No acabé de entender su afirmación pero no era el mejor momento para pedir explicaciones.

—Tenemos que buscar a Kyisse —dije al fin—. No la veo por ninguna parte.

—¿Kyisse? —preguntó Kaota, alarmada, llegando a mi altura. Llevaba toda la armadura llena de sangre de mílfida—. ¿La has perdido?

Entorné los ojos.

—Es difícil estar al tanto de todo en pleno combate —protesté.

—Mmpf.

—¡Cuidado! —grité, al ver una mílfida arremeter de pronto contra Kitari, que acababa de pararse junto a nosotros. Reaccionando a la velocidad del rayo, Kitari se agachó, dio un bote, dio un tajo en la muñeca a la criatura y hundió la espada en su garganta.

Alcancé un punto supremo de tensión y estallé. Dejé caer a Frundis y me puse temblar. No podía más, me dije. Me arrimé al muro, agitada de espasmos.

—¡Shaedra! —exclamó Kaota—. ¿Qué te ocurre?

Aryes se precipitó hacia mí y me apretó las manos entre las suyas.

—Shaedra, todo está acabando. No pierdas la calma.

Crucé su mirada azul y ardiente y meneé la cabeza, sin dejar de temblar.

—No. Yo no… nooo la pierdo —tartamudeé en un susurro.

Syu se aferraba a mi cuello, más asustado por mi reacción que por las mílfidas.

—Inspira hondo y espira tranquilamente —me aconsejó Aryes.

—Estoy bien —repliqué, a pesar de que se me humedecían los ojos por la tensión.

Eché un vistazo hacia la caverna. Kaota y Kitari se habían alejado para ayudar a los demás a acabar con las últimas mílfidas. Spaw, no muy lejos de nosotros, parecía sumido en sus reflexiones, pero súbitamente se activó y giró sus ojos hacia mí.

—Bueno —dijo, aproximándose—. Esto se está complicando. Y eso que por una vez todo parecía ser fácil al principio.

—Spaw, ¿quieres decirnos de una vez por qué estás tan raro últimamente? —preguntó Aryes.

El demonio se rascó la cabeza, pensativo.

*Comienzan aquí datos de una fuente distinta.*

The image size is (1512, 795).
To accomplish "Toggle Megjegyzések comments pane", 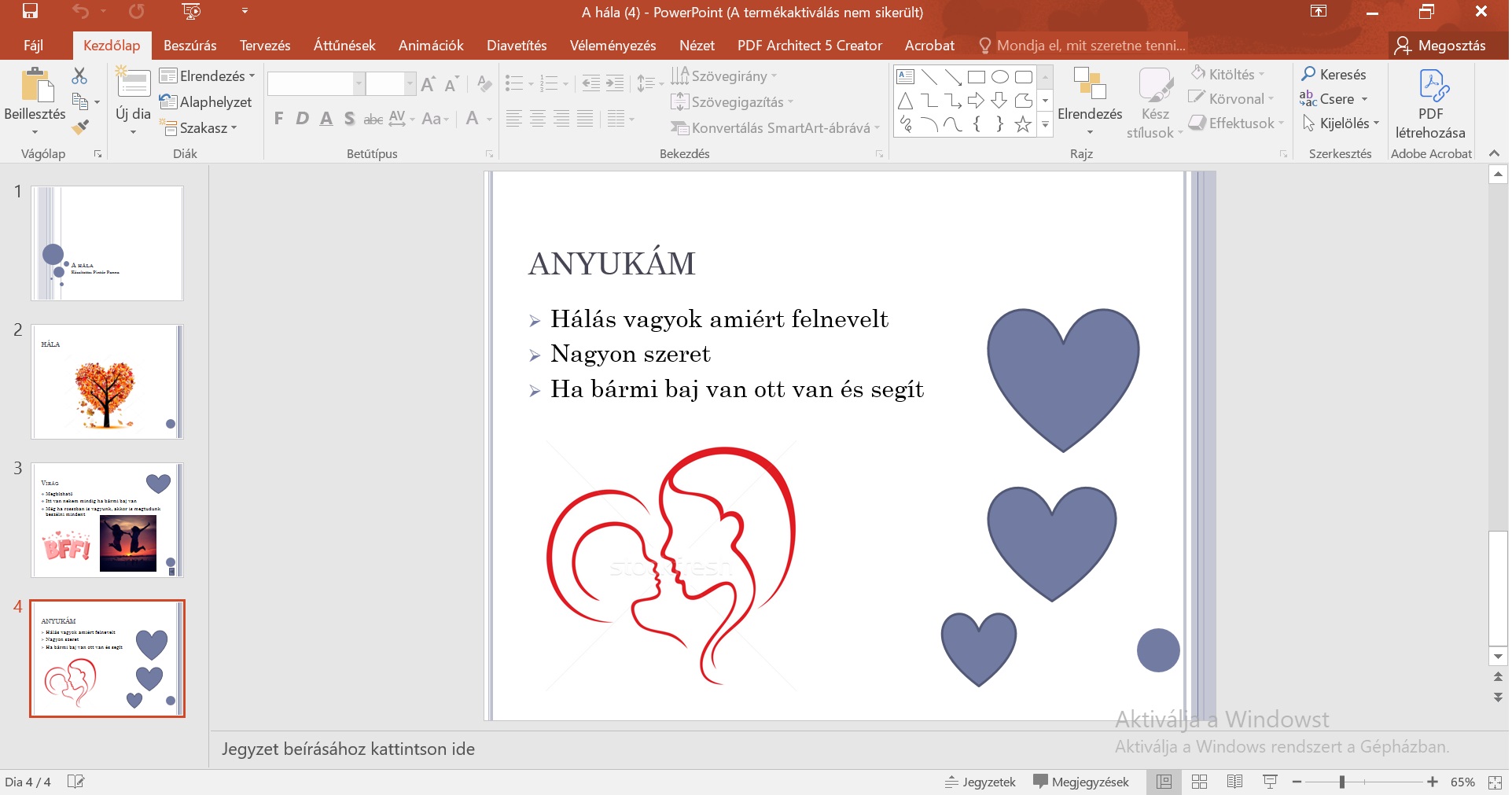I will coord(1081,782).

—Bueno, no sé si conviene que os lo explique ahora… De acuerdo —se resignó, al ver nuestras expresiones irritadas—. Zaix acaba de hablarme. Suele aparecer en los peores momentos —suspiró, a modo de inciso—. El caso es que ¿os acordáis cuando volví de la biblioteca y que dije algo así como que lo había encontrado? —Asentimos con la cabeza—. Pues bien. Ya sabéis que Zaix está intentando encontrar la forma de deshacerse de esas cadenas que tiene. Y yo pienso que en el castillo de Klanez podría estar el objeto que busca. —Aryes y yo intercambiamos una mirada, meditativos—. En la biblioteca, vi que, según una leyenda, había en ese castillo una reliquia que absorbía las energías. A lo mejor es cierto.

—Y a lo mejor no —replicó Aryes, resoplando—. ¿Estás diciéndonos que quieres ir al castillo de Klanez para encontrar una reliquia y liberar a un demonio?

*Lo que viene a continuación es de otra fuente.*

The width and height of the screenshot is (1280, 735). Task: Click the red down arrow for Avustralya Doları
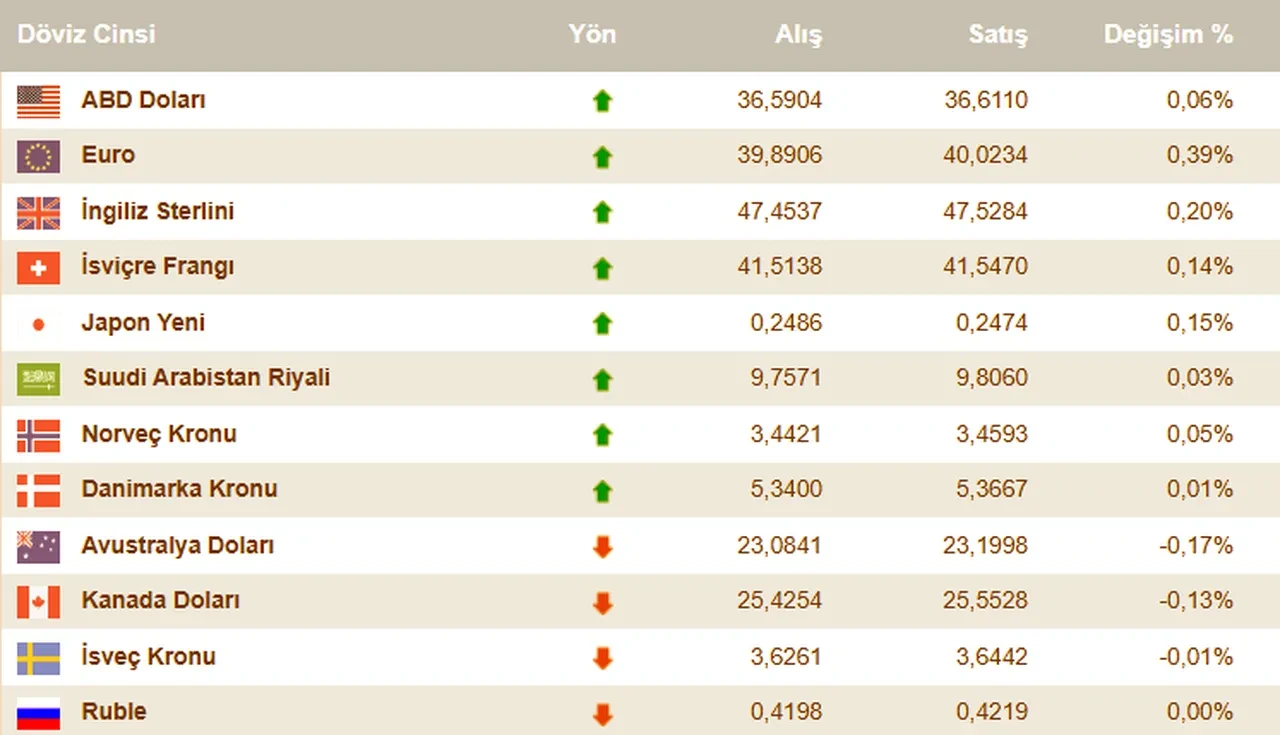[602, 546]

—Eso ha sonado despectivo —observé.

El kadaelfo puso los ojos en blanco.

—No tengo nada contra los demonios, pero al mismo tiempo, todo esto se basa simplemente en una leyenda.

—En varias —lo corrigió Spaw, pensativo—. Pero ahora, como decía, la cosa está complicada, porque los aventureros han perdido a la única que les podía abrir el camino hacia el castillo… según lo que cuentan las leyendas, una vez más.

Palidecí.

—¿Dónde está Kyisse? —pregunté.

Spaw carraspeó, mirándose las uñas.

—Creo que se la ha llevado tu tío —declaró.

Solté un murmullo, incrédula. En ese instante, oí un grito feroz entre los aventureros:

—¡Se han llevado a la Flor del Norte! ¡Se han llevado a la Flor del Norte!